> [Exercise objective]:
Each line below that contains "computer" should be counted; give the total alone.

+++++

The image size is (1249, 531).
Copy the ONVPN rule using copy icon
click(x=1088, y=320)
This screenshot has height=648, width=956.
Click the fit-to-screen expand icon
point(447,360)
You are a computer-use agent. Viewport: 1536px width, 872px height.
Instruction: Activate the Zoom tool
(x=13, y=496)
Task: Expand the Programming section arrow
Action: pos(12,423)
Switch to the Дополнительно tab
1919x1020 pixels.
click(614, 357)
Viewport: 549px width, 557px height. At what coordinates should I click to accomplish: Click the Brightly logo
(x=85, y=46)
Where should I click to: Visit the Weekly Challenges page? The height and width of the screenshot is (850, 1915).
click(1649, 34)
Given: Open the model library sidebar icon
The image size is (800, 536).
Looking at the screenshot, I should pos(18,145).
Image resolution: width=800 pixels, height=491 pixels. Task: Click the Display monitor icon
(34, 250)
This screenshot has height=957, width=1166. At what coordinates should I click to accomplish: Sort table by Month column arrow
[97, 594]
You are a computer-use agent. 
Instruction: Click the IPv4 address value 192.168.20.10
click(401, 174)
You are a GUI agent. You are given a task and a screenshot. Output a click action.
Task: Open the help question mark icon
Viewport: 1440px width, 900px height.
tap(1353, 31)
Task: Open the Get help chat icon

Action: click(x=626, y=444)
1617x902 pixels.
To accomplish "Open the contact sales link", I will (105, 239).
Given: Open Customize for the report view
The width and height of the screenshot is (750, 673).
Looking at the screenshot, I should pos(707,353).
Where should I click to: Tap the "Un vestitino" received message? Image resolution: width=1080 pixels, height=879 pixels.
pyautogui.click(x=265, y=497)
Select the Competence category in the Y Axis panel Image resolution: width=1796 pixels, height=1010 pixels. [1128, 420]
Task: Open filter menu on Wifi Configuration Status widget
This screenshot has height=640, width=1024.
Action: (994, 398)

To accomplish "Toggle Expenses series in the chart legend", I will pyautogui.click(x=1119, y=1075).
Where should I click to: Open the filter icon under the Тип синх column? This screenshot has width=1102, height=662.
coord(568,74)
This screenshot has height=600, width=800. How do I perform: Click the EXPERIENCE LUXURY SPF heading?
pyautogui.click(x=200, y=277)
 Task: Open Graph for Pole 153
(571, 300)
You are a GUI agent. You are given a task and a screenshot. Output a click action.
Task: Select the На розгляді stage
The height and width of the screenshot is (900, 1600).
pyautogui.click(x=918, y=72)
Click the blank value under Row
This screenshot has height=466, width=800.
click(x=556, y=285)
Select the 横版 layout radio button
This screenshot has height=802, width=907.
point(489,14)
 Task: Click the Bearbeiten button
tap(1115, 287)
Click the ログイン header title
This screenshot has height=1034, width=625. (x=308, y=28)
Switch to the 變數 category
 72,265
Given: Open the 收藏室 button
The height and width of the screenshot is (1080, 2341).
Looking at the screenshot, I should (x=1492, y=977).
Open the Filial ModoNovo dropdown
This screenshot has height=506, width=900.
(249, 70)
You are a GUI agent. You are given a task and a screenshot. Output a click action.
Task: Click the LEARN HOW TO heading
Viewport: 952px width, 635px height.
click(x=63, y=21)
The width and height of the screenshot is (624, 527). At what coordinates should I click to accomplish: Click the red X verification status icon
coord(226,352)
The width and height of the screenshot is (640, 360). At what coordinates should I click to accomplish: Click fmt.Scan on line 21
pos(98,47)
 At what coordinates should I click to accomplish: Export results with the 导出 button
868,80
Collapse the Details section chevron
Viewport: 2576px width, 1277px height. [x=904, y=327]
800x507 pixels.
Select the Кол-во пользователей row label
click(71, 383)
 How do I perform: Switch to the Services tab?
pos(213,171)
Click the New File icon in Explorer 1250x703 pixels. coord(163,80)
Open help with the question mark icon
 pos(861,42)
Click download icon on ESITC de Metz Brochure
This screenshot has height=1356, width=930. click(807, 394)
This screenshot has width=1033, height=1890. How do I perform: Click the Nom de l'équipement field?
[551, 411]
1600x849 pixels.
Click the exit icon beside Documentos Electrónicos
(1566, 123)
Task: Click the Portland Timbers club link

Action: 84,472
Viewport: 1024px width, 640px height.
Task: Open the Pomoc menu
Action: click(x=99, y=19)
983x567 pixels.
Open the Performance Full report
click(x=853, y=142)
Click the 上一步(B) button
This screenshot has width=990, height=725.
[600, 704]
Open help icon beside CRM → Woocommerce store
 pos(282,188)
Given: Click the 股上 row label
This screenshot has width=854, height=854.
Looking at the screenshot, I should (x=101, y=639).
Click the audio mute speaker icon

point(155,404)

+++++

> [Solution to this problem]:
2